§ INPUT
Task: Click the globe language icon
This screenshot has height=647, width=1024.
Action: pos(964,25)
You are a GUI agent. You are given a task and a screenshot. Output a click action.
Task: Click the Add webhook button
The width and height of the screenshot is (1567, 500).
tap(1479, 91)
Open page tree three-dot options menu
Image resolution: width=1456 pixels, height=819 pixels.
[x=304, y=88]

§ EXERCISE OBJECTIVE
Your reply should contain every entry, repeated exactly.

§ ANSWER AREA
Task: Click the globe language icon
This screenshot has height=647, width=1024.
Action: pos(964,25)
You are a GUI agent. You are given a task and a screenshot. Output a click action.
Task: Click the Add webhook button
The width and height of the screenshot is (1567, 500).
tap(1479, 91)
Open page tree three-dot options menu
Image resolution: width=1456 pixels, height=819 pixels.
[x=304, y=88]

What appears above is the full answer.